[Task goal]:
Transcribe the records below exactly as they appear, omitting any pictures.

Extracted records
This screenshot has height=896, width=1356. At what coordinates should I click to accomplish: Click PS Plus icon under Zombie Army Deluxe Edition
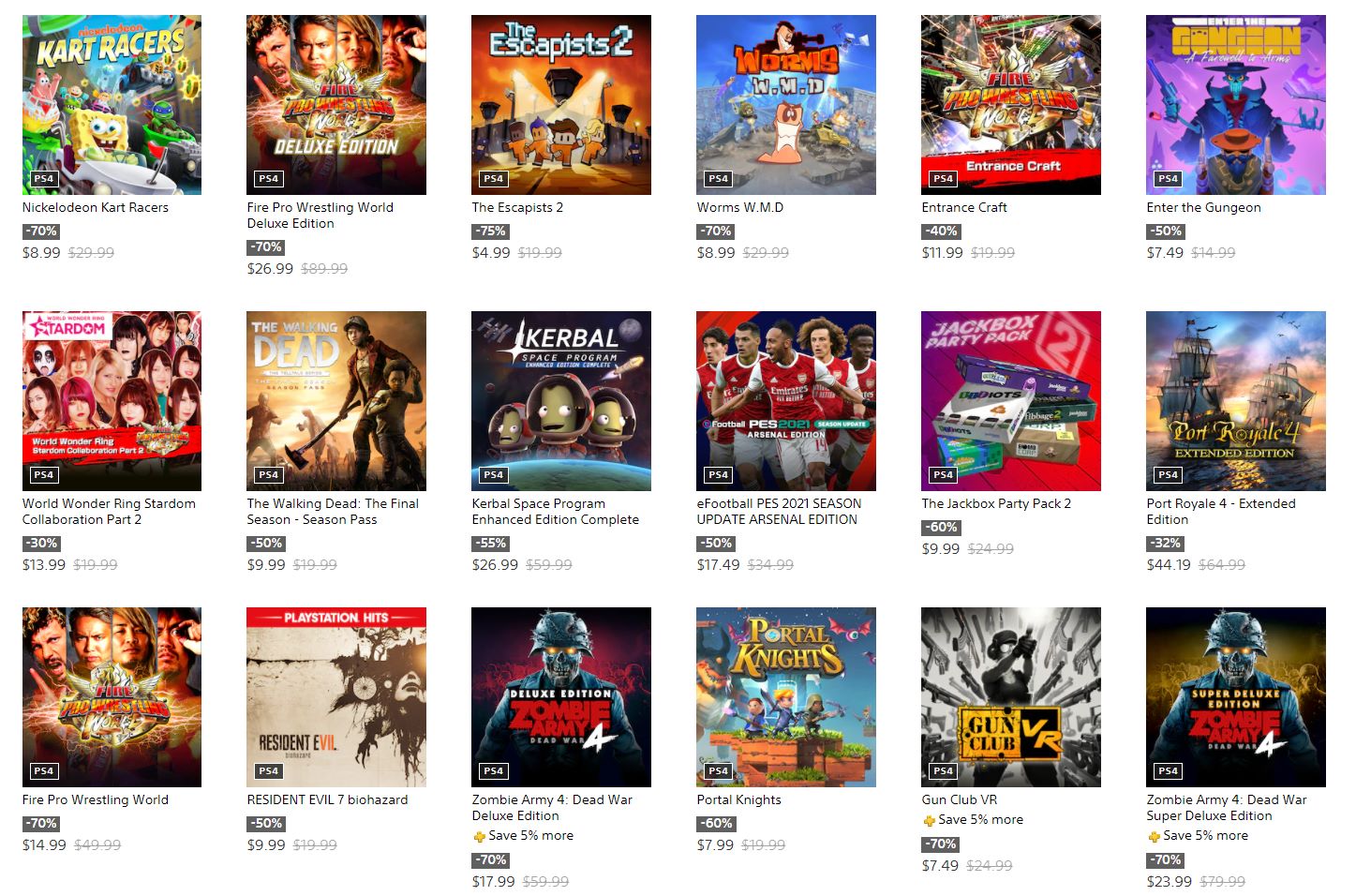coord(479,836)
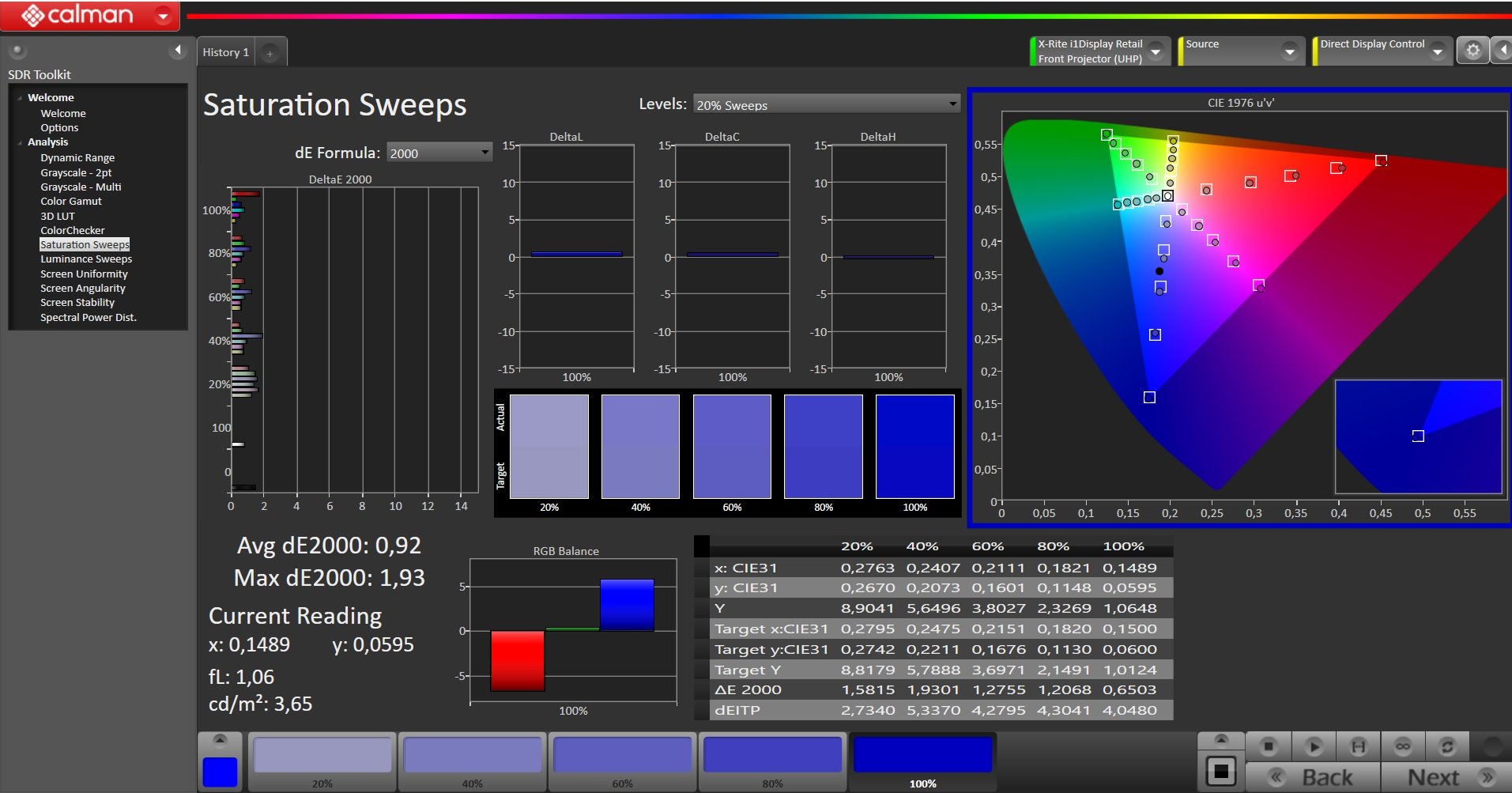
Task: Open the dE Formula 2000 dropdown
Action: [439, 153]
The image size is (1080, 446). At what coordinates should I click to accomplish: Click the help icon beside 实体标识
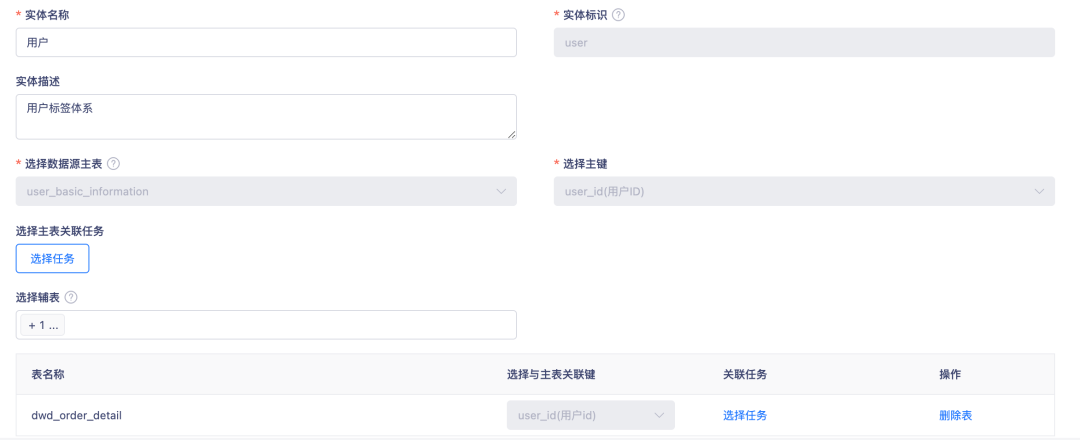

[Task output]:
This screenshot has height=896, width=1356. At what coordinates should I click to accomplish: Click PS Plus icon under Zombie Army Deluxe Edition
coord(479,836)
Task: Open the dE Formula 2000 dropdown
Action: [439, 153]
The image size is (1080, 446). At what coordinates should I click to accomplish: Click the help icon beside 实体标识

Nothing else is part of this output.